The RSFA “Cost Sharing Agreement Q & A” states that a joint committee of the RSFA Board and the RSFGC was formed in December of 2018, to “explore a cost-sharing agreement between the Association and Golf Club and to lead to an effort to explore redesign of the restaurant….” “The agreement states that any capital costs would be shared by the Association and Golf Club….” The agendas of the RSFA Board and Audit Committee, over the past 6+ months, do not appear to show agenda items relating to these items until the Board agenda of June 11, when there is a cryptic, at best, Item 8: “Cost Sharing Agreement”. There is no mention that this relates to the RSFGC, whereas Item 7 says: “Golf Club Items.” On the agenda for the June 11th meeting, there is no indication of the RSFA paying for half of the capital costs for major capital improvements and/or equal sharing of the Food and Beverage Operations costs (2019-2020 amount is $300,000). By reading Item 8, there is no way most members would have had any clue what Item 8 was about. Who was the “agreement” with and what was the nature of the proposed agreement?

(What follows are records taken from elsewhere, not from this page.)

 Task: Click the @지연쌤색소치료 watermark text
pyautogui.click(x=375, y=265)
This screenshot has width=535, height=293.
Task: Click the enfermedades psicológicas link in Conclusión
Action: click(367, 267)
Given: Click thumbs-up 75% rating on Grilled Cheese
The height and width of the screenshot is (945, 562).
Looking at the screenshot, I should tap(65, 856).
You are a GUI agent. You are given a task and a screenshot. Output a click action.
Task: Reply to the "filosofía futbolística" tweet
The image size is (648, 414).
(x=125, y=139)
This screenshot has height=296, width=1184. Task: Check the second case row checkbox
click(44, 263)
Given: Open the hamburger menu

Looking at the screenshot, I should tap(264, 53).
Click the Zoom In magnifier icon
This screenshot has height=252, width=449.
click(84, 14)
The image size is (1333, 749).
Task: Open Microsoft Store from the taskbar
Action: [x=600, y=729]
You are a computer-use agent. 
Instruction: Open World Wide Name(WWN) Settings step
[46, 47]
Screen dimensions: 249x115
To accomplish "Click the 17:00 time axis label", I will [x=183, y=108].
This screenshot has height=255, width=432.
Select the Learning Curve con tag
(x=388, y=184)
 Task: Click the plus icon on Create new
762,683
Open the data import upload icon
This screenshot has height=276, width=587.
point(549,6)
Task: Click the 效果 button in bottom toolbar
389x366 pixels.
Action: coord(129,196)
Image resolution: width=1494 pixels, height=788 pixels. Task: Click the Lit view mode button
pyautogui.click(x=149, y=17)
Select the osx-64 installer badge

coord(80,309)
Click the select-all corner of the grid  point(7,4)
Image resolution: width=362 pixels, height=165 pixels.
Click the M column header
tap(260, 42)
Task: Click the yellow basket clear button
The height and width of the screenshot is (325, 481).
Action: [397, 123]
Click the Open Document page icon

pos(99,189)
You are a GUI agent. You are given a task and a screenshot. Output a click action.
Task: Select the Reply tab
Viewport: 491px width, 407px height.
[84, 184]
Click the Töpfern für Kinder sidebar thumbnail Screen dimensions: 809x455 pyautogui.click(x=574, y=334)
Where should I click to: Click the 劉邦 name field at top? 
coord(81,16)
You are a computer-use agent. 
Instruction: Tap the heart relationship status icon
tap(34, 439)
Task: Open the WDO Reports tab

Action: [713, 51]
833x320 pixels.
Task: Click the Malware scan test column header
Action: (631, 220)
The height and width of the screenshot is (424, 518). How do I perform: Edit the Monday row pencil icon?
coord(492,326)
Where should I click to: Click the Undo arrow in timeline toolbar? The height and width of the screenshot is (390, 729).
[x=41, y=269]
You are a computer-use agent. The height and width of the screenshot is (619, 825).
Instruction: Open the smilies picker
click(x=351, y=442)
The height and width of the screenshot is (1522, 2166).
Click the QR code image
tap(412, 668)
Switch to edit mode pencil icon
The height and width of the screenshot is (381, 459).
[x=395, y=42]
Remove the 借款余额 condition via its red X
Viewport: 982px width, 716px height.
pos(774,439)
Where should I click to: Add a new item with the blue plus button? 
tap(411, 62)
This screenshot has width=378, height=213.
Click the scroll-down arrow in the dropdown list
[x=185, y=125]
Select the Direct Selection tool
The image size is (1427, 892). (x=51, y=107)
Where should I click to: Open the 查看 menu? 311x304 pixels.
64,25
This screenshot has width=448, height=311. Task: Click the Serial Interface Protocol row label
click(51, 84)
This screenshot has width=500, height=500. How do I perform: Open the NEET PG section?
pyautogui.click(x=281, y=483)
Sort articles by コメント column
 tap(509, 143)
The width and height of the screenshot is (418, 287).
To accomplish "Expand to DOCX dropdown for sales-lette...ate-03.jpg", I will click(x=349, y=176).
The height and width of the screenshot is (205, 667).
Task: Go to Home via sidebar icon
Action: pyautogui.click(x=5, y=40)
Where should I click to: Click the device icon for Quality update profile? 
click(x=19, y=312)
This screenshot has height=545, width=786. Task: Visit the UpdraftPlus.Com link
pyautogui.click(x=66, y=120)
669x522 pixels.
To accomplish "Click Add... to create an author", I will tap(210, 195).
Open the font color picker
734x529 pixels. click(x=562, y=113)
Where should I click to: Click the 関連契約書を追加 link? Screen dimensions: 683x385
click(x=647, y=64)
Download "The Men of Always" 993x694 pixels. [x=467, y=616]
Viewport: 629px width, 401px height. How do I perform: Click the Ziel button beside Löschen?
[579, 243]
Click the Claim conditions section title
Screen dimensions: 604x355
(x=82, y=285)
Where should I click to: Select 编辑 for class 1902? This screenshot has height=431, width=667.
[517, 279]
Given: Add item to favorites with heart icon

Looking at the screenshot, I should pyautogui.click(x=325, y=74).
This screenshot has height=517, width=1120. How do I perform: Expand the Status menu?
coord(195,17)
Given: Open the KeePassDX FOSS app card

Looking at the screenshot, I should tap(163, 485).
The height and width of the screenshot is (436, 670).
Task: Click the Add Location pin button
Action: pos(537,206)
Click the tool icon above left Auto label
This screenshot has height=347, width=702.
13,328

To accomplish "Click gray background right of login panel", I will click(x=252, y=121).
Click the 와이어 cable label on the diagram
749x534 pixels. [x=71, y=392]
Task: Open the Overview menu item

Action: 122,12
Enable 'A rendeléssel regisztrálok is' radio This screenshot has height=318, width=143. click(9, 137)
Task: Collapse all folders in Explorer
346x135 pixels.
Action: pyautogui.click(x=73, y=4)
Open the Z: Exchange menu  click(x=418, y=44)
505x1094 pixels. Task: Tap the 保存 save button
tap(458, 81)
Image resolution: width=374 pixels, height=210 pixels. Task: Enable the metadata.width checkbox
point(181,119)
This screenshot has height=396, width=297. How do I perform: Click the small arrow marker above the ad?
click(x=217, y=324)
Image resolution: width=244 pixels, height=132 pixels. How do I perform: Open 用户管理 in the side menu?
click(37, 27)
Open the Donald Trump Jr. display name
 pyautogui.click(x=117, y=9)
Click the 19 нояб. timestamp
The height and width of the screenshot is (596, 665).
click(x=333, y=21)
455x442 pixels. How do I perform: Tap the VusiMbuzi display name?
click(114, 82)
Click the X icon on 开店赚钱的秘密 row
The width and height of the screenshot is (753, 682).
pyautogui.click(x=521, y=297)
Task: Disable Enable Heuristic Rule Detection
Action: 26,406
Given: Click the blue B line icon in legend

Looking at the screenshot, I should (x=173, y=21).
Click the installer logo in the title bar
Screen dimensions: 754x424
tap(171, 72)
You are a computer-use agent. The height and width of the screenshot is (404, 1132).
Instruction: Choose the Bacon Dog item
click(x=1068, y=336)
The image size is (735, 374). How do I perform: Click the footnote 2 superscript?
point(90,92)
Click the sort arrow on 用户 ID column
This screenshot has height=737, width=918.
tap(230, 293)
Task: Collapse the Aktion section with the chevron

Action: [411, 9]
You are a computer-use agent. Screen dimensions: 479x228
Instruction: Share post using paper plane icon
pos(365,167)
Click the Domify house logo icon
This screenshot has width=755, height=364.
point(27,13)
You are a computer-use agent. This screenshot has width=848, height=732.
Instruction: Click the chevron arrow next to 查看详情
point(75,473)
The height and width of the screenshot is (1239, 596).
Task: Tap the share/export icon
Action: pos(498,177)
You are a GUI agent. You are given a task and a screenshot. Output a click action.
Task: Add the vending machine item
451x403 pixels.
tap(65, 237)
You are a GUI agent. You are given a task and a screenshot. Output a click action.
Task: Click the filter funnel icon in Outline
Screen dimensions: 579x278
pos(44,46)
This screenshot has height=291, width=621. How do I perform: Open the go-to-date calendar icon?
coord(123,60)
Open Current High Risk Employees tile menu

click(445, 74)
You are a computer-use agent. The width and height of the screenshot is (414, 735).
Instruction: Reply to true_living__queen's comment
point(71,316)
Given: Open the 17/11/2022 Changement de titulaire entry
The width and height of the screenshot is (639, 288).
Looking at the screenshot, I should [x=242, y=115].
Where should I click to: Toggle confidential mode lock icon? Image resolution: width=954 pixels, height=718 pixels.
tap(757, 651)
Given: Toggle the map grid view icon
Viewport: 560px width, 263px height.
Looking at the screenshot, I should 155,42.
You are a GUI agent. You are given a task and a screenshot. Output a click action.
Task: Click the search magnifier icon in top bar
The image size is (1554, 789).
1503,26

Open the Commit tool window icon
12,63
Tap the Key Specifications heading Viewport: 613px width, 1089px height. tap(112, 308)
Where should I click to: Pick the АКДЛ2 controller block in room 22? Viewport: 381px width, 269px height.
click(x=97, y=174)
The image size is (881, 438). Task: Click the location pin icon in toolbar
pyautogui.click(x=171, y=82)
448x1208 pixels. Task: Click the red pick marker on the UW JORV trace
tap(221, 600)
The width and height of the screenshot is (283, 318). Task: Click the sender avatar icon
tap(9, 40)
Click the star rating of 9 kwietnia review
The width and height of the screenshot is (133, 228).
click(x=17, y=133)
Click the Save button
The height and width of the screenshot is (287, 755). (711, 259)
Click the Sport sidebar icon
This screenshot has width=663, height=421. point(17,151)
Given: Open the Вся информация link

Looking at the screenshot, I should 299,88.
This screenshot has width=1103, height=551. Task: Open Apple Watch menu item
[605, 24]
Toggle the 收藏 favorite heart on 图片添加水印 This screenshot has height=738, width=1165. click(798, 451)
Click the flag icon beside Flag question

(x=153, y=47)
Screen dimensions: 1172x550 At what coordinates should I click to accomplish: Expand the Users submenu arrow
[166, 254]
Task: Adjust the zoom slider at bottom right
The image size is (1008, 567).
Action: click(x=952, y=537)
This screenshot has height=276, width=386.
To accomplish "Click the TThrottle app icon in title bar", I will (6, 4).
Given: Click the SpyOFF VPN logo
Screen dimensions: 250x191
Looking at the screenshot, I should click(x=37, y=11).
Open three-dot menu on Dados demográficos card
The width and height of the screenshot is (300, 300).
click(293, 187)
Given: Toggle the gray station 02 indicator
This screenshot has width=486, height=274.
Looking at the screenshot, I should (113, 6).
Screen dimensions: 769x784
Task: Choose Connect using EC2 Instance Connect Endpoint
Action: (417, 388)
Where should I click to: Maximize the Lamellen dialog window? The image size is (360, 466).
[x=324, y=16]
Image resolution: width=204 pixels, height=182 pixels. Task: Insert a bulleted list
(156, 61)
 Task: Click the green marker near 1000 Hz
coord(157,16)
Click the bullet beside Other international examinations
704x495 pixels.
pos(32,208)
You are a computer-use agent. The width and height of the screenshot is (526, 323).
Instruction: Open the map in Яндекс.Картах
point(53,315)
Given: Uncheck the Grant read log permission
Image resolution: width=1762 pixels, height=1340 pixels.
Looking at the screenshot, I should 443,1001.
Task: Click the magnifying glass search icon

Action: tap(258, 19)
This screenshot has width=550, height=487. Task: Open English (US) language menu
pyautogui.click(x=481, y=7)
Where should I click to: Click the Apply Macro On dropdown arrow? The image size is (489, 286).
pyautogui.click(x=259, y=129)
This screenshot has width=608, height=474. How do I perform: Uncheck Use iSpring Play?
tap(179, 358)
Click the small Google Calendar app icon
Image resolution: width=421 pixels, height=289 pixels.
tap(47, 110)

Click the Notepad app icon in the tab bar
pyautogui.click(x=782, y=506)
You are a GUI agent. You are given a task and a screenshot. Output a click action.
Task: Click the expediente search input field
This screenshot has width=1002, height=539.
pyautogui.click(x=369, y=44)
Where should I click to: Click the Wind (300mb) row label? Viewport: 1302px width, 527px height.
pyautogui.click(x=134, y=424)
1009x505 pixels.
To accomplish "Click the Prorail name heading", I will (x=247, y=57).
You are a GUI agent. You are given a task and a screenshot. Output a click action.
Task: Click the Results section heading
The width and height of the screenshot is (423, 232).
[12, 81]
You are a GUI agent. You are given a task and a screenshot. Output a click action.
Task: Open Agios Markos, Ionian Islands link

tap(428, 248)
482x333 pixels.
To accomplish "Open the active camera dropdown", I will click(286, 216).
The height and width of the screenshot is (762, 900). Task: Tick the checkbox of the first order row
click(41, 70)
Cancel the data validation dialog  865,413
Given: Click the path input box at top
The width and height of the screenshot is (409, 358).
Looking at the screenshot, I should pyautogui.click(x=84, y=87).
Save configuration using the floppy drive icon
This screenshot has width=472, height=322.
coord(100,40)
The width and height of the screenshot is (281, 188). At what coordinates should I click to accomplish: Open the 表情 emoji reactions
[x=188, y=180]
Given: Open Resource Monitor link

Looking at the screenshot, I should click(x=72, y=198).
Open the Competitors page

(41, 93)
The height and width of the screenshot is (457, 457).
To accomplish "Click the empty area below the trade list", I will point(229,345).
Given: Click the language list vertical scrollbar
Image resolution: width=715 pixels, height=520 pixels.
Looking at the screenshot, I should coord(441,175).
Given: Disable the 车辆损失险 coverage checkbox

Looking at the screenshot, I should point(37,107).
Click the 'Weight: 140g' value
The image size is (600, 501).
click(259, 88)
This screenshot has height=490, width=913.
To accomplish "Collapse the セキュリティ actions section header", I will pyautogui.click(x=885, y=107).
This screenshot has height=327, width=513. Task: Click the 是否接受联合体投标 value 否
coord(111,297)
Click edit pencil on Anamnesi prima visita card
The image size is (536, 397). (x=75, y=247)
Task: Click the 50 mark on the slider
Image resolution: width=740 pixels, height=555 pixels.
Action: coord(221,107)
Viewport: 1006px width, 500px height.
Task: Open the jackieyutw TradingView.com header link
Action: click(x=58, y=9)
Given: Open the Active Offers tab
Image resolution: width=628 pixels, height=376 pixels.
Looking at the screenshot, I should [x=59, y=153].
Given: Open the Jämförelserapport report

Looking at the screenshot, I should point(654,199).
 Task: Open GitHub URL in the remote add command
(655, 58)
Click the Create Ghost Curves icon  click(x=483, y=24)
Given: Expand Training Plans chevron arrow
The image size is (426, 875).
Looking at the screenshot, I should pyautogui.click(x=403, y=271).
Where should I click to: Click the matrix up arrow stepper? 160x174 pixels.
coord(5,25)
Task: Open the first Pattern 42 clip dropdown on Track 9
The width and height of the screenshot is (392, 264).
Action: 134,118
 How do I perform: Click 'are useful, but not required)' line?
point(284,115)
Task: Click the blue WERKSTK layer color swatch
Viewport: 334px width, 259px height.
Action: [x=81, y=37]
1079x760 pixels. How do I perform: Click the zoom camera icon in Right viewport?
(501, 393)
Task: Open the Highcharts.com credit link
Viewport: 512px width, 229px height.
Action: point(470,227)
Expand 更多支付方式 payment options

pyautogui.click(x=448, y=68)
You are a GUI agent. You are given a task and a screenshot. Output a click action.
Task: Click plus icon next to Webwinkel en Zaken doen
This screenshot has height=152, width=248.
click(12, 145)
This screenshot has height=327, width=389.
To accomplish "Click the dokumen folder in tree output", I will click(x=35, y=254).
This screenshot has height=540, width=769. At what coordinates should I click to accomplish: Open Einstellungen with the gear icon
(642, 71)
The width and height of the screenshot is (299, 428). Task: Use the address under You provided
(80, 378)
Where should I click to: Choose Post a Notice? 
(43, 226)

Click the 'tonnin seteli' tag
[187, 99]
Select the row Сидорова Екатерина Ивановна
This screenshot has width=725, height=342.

There is no clue to the membership in this regard by reading Item 8.
Section 4935 also states: “(e) Any matter discussed in executive session shall be generally noted in the minutes of the immediately following meeting that is open to the entire membership.” There are no minutes of the RSFA Board posted on the RSFA website since the minutes of the April 4, 2019 meeting, almost three months ago. Sample minutes for HOA meetings show that executive session matters need to be much more specific than just saying there was a discussion of “legal issues” or “contracts”, etc. Examples of minutes describing what happened in executive session, to be included in the minutes, provided on Davis-Sterling.com: “The Board met in Executive Session on _____ (date) at _____ (time) and took the following actions: 1. Contracts: (a) Reviewed bids for repairing the clubhouse roof. (b) Approved a contract to paint the clubhouse. 2. Delinquencies: (a) Approved a foreclosure action against APN ____ (#). [Note: Failure to include this in the minutes summary could be the basis for a legal challenge to a foreclosure action.]….” The RSFA minutes do not provide any clue as to what was discussed re: litigation, foreclosure, contracts, etc.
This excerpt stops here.